** TEXT follows **
Sugar beet crops that have been slow to get going this season would benefit from a Vixeran® biofertiliser application, advises Syngenta sugar beet specialist, Jonathan Ronksley.
“Delayed drilling in wet soils and poor early growing conditions have left many crops behind where growers would like them this season. The wet winter has also depleted soil fertility, particularly on the prime silty-sand land,” suggests Jonathan.
Early nitrogen is essential for rapid leaf growth during sugar beet canopy formation, he points out. “During rapid leaf expansion, N-uptake in sugar beet averages 4 to 5 kg N per hectare every day. The compensatory growth of backward crops will put even greater strain on resources this season.”
The biofertilser Vixeran delivers nitrogen to the crop in small but constant amounts through the season. Jon highlighted this helps to maintain growth and development, while avoiding detrimental effects of excessive nitrogen inputs, which can decrease the sugar content of the root.
Vixeran is based on the highly efficient nitrogen-fixing bacterium, Azotobacter salinestris. Applied as a foliar treatment, it multiplies rapidly across the leaves and the roots, supporting the crops nutritional requirements throughout the entire season.
Sugar beet trials in a commercial Yorkshire crop last year gave over 15% yield uplift, to 135 t/ha, from a single Vixeran application, compared to the farm standard of 116 t/ha. Furthermore, the sugar content was 17.19% in the Vixeran treated, compared to 16.71% in the intreated, further boosting the adjusted tonnage yield.
** End of TEXT **
** EXCERPTED RECORDS follows **
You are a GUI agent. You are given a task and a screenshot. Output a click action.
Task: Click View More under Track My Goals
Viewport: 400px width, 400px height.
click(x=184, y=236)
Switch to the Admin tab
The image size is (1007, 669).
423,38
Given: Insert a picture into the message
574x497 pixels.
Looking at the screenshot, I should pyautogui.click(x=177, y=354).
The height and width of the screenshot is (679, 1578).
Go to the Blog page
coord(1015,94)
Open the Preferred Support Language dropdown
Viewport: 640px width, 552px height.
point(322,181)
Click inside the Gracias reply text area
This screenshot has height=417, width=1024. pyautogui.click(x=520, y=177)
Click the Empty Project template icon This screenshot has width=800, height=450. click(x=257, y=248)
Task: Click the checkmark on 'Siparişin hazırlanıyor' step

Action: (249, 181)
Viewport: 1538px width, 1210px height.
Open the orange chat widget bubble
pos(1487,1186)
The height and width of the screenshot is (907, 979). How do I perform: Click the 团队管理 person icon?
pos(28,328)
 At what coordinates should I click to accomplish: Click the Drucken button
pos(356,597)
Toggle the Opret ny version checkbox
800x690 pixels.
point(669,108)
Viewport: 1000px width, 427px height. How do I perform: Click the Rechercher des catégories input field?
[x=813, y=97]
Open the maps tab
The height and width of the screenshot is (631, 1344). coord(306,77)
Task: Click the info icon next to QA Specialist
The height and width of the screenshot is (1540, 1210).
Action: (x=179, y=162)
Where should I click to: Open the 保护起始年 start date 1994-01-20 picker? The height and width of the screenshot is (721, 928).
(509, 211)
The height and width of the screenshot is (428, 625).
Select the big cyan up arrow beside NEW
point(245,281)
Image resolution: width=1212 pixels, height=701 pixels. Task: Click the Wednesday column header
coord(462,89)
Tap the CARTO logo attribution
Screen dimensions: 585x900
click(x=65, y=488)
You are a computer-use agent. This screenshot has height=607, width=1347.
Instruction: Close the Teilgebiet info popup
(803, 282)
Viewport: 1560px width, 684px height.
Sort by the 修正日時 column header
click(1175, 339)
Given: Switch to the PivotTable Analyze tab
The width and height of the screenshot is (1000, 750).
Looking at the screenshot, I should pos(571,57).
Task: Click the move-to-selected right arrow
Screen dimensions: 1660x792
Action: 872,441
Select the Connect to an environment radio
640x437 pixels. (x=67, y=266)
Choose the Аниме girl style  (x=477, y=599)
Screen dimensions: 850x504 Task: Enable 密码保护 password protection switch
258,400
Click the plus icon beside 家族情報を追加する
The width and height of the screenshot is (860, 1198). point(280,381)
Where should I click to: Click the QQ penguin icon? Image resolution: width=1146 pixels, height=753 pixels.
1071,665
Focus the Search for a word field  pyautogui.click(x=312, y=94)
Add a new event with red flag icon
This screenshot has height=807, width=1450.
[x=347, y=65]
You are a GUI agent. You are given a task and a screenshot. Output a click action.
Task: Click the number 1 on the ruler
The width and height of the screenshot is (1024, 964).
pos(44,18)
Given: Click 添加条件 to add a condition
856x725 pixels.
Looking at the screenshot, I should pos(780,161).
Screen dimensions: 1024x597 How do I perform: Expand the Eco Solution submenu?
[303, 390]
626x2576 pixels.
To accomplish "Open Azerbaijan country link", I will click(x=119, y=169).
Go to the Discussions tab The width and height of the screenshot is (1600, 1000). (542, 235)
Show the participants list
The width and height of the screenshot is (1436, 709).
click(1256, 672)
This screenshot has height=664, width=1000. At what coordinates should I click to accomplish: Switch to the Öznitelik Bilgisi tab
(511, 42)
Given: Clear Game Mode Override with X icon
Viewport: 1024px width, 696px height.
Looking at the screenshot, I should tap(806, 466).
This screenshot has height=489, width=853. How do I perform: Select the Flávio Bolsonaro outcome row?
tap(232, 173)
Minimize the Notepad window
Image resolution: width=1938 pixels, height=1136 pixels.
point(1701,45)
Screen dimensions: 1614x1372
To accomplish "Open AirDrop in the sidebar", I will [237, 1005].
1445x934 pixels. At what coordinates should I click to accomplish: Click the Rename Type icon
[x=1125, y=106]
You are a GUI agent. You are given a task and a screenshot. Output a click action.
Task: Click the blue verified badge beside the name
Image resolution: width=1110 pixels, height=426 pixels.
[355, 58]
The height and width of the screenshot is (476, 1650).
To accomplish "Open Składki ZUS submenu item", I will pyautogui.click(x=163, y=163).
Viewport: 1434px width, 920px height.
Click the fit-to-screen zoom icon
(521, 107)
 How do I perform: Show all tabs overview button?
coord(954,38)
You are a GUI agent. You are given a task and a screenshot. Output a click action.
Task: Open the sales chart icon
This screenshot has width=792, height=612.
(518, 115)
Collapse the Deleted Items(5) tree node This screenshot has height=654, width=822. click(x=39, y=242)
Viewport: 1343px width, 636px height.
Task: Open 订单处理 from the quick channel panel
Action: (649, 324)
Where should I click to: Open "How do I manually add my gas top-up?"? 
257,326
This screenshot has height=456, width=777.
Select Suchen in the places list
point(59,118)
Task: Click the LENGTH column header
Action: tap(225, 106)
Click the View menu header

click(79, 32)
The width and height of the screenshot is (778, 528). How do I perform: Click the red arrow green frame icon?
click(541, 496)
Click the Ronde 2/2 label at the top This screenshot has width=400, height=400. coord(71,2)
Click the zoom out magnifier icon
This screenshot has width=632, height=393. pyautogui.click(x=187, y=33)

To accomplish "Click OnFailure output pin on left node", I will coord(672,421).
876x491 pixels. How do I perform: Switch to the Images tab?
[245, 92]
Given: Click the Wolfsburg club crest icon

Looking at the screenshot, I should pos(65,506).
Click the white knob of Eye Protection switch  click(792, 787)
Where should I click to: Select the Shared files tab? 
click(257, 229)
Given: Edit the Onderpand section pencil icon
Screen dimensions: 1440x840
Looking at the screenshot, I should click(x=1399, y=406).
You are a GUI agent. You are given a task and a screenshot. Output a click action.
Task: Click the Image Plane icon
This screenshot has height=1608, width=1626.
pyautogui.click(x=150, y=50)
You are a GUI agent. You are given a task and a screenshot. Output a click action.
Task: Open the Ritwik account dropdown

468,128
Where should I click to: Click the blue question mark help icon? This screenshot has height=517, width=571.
** End of EXCERPTED RECORDS **
Change "nitrogen" to "N" in the sugar beet text between "Early nitrogen is" and "of the root.", inclusive, and give that passage again.

Early N is essential for rapid leaf growth during sugar beet canopy formation, he points out. “During rapid leaf expansion, N-uptake in sugar beet averages 4 to 5 kg N per hectare every day. The compensatory growth of backward crops will put even greater strain on resources this season.”
The biofertilser Vixeran delivers N to the crop in small but constant amounts through the season. Jon highlighted this helps to maintain growth and development, while avoiding detrimental effects of excessive N inputs, which can decrease the sugar content of the root.